The database of the Philippine Commission on Elections (COMELEC) has been breached and the personal information of 55 million voters potentially exposed in what could rank as the worst ever government data breach anywhere.
The website of COMELEC was compromised on 27 March by Anonymous, before LulzSec Pilipinas stuck the database online days later.
It’s believed Anonymous’ motivation was to persuade the commission to switch on security features in the vote counting machines ahead of national elections on 9 May.
According to Trend Micro, which has a threat research center in the Philippines, COMELEC’s statement that there was no sensitive info in the database, is wide of the mark.
“Our research showed that massive records of PII, including fingerprints data were leaked.
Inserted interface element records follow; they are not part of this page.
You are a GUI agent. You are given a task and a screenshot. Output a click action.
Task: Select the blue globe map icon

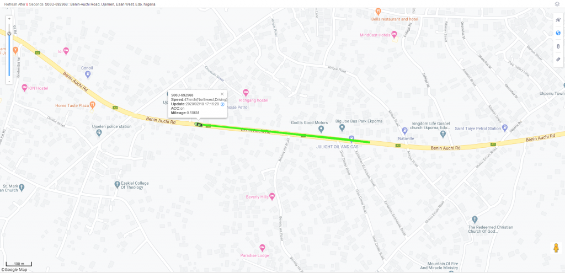(x=558, y=33)
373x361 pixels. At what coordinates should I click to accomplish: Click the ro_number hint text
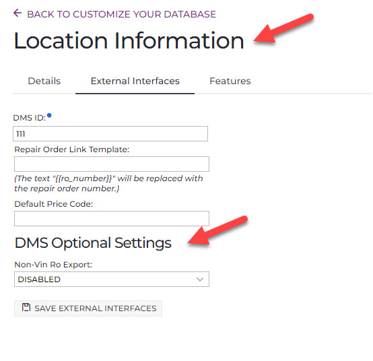108,183
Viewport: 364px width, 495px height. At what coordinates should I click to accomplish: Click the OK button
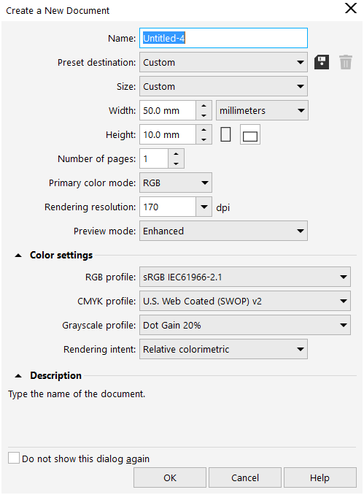(x=170, y=477)
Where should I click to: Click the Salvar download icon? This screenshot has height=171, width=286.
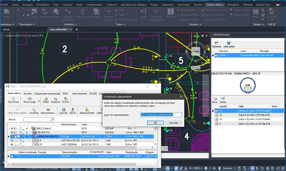[73, 110]
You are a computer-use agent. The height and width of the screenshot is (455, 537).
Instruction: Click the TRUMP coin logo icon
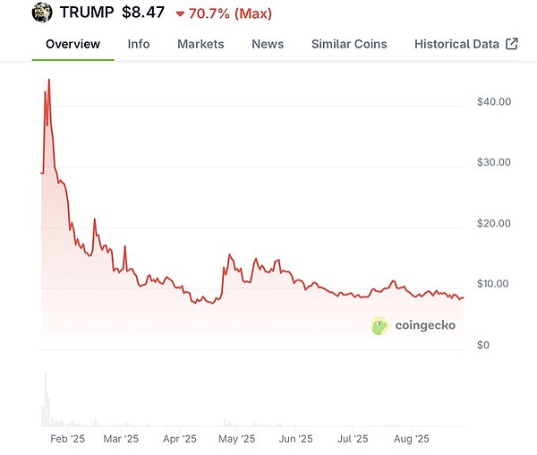(42, 13)
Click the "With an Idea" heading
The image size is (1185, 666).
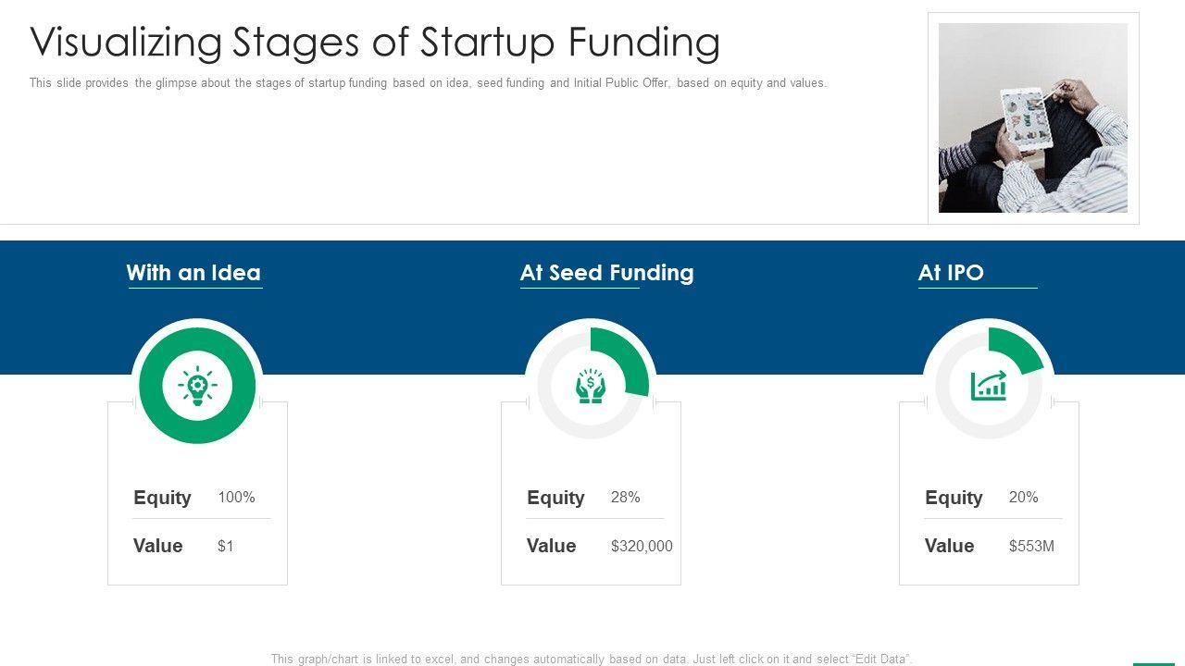(x=193, y=273)
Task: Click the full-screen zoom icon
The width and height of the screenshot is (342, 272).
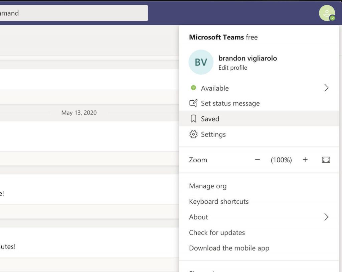Action: point(326,160)
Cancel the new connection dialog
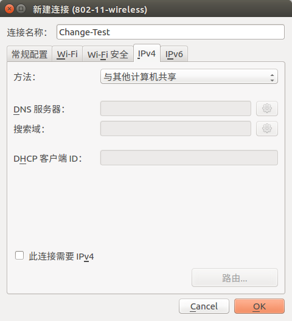292x321 pixels. pyautogui.click(x=204, y=306)
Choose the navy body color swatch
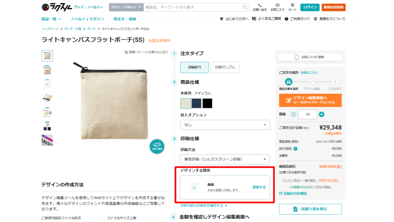This screenshot has height=222, width=394. [x=197, y=103]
Included in the data COMELEC deemed public was a list of COMELEC officials that have admin accounts,” the firm said in a blog post.
“Based on our investigation, the data dumps include 1.3 million records of overseas Filipino voters, which included passport numbers and expiry dates. What is alarming is that this crucial data is just in plain text and accessible to everyone. Interestingly, we also found a whopping 15.8 million records of fingerprints and a list of people running for office since the 2010 elections.”
Trend Micro warned that voters could be targeted in phishing or spear phishing attacks, BEC schemes, blackmail, extortion and more.
It added that the incident highlights once again the need for organizations to classify, segregate and protect data based on its sensitivity – under the watchful eye of a data protection officer.
“It will be crucial for companies to employ data protection officers, but even then it will be an uphill battle for various reasons, including cultural differences,” argued Trend Micro CTO, Raimund Genes.
“For example, In Germany, having a Data Protection Officer is necessary by law, but in other countries, it’s not. Companies might even think that they don’t need one.”
Regular security audits, user education, patching and breach contingency plans will all lower the chances of a breach and/or mitigate its effects.
If true, the 55 million figure – which amounts to every single registered voter in the Southeast Asian nation – will dwarf the United States OPM breach last year, which affected over 21 million government employees.